Supplied text:
==============================
# Course Hair



## cuddleparty (Apr 27, 2009)

Snoops was light apricot when I got him and now as he gets older, I noticed bits of dark apricot/red... These hairs seem more coarse than the light apricot hair... 

I'm not sure if this is "normal" but I just take it for what it is...


----------



## passion4poodles (Apr 11, 2009)

This is normal for poodles the adult hair is much more coarse then the puppy "fluff" Tynkers has dark apricot/red hairs in her undercoat as well. Don't fret, she is normal lol.


----------



## Aidan (Mar 4, 2009)

From my experience poodles can have mainly two coat types. My adult standard has a very soft coat which feels nice to the touch but is very hard to fluff out for scissoring.

I've done standards that have a nice thick coarse coat and it's perfect for grooming especially scissoring. It's the prefered coat type I believe.


----------



## spoospirit (Mar 10, 2009)

_You are lucky. A coarse coat is the standard for a poodle. I have one that has the coarse coat coming in and one that looks like she may have the softer coat but it is too early to tell for sure yet. The coarse coat is much easier to blow out and keep out for show. The softer coats have to be treated to keep them out for the show ring otherwise they just go limp.
_


----------



## Spoofer (Sep 12, 2009)
==============================
Material provided:
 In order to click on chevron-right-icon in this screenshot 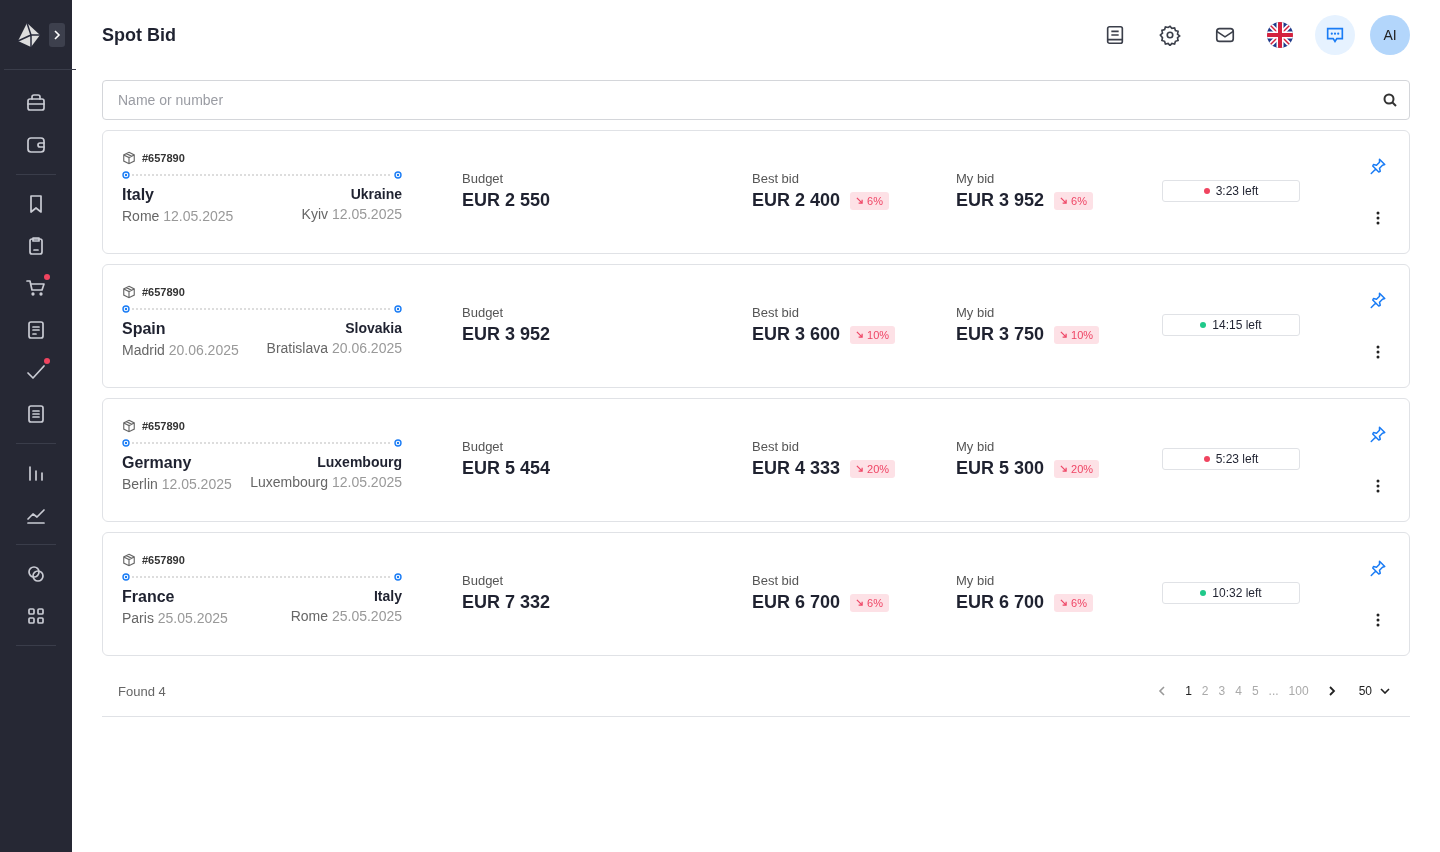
==============================
Your objective: Continue the forum thread on coarse poodle coats from the point where it stops.

Your response:
That is interesting... do you know if different colors tend to be either soft or "coarse"? My apricots both seem to have soft coats. L.E. is 21 months and I wouldn't consider her hair coarse at all. I keep waiting for her fur to change, but shouldn't that have happened by now? Smurfy is 8.5 months, and his hair is even softer. I'm just as happy that it is soft (they are so snuggly). We don't show or breed - they are our "fur babies"  

I was told that black poodles' hair tends to be more harsh. Do you think there is a connection between color and texture?


----------



## KPoos (Aug 29, 2009)

The rescue girl I had was a cream girl with some apricot mixed in there and the apricot hairs were very coarse. She had the best poodle hair. It was very tight and really poofed and held it's poof after she was dried.


----------



## Locket (Jun 21, 2009)

My Mitch (cream coloured) has the BEST coarse coat ever! It's still nice to the touch, but it REFUSES to mat. My Matrix (black) has a relatively soft coat that holds the poof after a groom, but mats so easily.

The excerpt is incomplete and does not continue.